10 February 2017

There was an article in the Guardian a while back ‘(Andrew) Motion, chairman of the judging panel for next month's David Cohen prize for literature, was trying to kickstart a debate on who was "the greatest living writer in the British Isles".

‘So far the engine has refused to spark into life. The suggestions are few, and one or two may be facetious: Amis, of course; the poet Tom Raworth; the novelist Lesley Glaister; the footballing penseur Wayne Rooney (why not Coleen?). ‘

I was the one who ‘suggested’ Raworth and join all the others in lamenting his passing.  I think a link and a second link got me to Motion’s website; otherwise I agree with Charles Bernstein this past October ‘If Andrew Motion is a poet, I don’t want to be a poet.’  So my loyalties as to who was the ‘greatest living writer of the British Isles’ had at least been noted in a formerly palatable newspaper.  If you ask me about the best reading I’ve ever attended his will come immediately to mind.. this one starts at 29:45..

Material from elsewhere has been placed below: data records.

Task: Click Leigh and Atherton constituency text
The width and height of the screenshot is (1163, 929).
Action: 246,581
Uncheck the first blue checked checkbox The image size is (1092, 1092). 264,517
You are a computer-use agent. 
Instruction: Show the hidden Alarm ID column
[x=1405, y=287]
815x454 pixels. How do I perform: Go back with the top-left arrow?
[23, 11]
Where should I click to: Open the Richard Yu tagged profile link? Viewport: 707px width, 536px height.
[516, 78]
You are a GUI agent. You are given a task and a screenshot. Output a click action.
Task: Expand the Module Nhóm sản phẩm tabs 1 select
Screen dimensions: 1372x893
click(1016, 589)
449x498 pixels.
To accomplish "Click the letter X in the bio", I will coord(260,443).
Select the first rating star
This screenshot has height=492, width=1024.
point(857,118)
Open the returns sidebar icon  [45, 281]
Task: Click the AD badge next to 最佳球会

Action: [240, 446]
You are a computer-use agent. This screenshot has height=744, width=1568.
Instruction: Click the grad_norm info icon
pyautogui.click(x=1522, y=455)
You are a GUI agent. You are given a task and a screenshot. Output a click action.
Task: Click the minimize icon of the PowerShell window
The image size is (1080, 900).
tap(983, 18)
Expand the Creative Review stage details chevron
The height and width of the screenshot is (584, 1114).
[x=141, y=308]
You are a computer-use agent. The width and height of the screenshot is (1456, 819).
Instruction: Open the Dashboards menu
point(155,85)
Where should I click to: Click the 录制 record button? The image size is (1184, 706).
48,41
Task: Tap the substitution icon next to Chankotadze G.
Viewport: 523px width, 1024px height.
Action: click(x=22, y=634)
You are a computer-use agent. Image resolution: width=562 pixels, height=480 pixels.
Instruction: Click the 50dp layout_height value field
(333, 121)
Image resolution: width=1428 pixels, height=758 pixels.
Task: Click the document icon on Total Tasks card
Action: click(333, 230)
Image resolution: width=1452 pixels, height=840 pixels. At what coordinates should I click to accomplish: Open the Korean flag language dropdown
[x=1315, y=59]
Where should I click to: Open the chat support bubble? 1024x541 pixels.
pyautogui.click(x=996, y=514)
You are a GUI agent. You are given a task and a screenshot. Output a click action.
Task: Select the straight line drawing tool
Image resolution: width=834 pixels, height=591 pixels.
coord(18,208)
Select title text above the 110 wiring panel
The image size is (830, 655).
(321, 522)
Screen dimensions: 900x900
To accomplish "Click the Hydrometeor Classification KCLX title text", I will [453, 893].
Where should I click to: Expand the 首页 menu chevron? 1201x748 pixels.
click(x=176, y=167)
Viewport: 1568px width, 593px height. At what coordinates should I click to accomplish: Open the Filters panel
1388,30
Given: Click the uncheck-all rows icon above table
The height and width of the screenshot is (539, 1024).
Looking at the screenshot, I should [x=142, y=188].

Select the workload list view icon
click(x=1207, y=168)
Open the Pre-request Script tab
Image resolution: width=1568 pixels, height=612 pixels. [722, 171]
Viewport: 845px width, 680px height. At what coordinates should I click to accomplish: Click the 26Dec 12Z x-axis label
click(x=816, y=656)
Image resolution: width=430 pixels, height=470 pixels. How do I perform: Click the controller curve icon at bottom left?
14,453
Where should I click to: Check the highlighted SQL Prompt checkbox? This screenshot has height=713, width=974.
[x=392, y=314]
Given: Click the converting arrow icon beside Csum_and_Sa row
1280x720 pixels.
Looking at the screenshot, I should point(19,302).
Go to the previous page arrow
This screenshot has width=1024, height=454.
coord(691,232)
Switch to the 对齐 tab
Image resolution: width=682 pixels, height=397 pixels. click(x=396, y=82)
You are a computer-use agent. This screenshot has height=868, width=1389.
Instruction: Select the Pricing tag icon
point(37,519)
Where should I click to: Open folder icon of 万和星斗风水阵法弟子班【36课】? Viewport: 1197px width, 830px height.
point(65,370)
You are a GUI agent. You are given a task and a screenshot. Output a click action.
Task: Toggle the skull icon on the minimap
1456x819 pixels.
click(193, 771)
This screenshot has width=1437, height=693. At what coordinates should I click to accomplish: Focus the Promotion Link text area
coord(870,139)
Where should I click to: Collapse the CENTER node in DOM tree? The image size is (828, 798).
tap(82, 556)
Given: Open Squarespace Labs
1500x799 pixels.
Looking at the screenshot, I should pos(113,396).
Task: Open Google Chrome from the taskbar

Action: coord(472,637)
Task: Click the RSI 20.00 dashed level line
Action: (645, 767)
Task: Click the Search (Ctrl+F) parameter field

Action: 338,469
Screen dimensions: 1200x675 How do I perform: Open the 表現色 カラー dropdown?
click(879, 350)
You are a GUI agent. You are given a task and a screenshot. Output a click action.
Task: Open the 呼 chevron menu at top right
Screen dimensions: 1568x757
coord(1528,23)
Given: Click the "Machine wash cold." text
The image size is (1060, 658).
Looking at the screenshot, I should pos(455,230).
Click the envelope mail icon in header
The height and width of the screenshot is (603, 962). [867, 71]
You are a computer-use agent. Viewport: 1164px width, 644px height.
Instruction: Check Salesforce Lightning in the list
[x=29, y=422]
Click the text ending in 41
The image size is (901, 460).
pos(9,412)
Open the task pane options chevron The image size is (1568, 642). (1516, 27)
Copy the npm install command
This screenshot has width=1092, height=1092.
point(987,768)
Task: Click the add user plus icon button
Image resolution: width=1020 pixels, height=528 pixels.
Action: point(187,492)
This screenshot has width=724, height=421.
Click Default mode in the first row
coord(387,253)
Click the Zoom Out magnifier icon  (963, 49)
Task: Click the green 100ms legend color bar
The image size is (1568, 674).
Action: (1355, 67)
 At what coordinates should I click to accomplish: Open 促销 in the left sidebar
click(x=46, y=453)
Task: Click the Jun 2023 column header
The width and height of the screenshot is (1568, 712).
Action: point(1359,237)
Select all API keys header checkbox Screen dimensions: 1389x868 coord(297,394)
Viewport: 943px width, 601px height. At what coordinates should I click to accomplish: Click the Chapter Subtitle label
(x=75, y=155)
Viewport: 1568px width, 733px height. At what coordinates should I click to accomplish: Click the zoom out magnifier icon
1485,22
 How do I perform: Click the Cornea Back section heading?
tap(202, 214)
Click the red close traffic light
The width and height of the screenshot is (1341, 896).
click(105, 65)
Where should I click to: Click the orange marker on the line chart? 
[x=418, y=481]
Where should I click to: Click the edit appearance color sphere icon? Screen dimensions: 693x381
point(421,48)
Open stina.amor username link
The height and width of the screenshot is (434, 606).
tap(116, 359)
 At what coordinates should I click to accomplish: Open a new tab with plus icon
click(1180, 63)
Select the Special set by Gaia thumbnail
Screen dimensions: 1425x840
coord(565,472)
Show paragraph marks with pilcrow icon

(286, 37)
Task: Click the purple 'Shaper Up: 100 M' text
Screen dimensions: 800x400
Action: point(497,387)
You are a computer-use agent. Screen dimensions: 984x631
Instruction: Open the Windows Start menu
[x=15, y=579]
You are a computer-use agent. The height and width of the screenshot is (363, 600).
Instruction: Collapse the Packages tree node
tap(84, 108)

Piri’ Miri Muli’ concerns: he uses the line break within the word a few times, including the first poem in his selected, to force an inversion of meaning within the sentence which came much more often in his verse, retaining a control of content used for anything but and other effects.  Also, having lived for a time in Mexico, he weighed in "Gaslight" on Enrique González Martínez’ owl in response to Rubén Darío’s swan..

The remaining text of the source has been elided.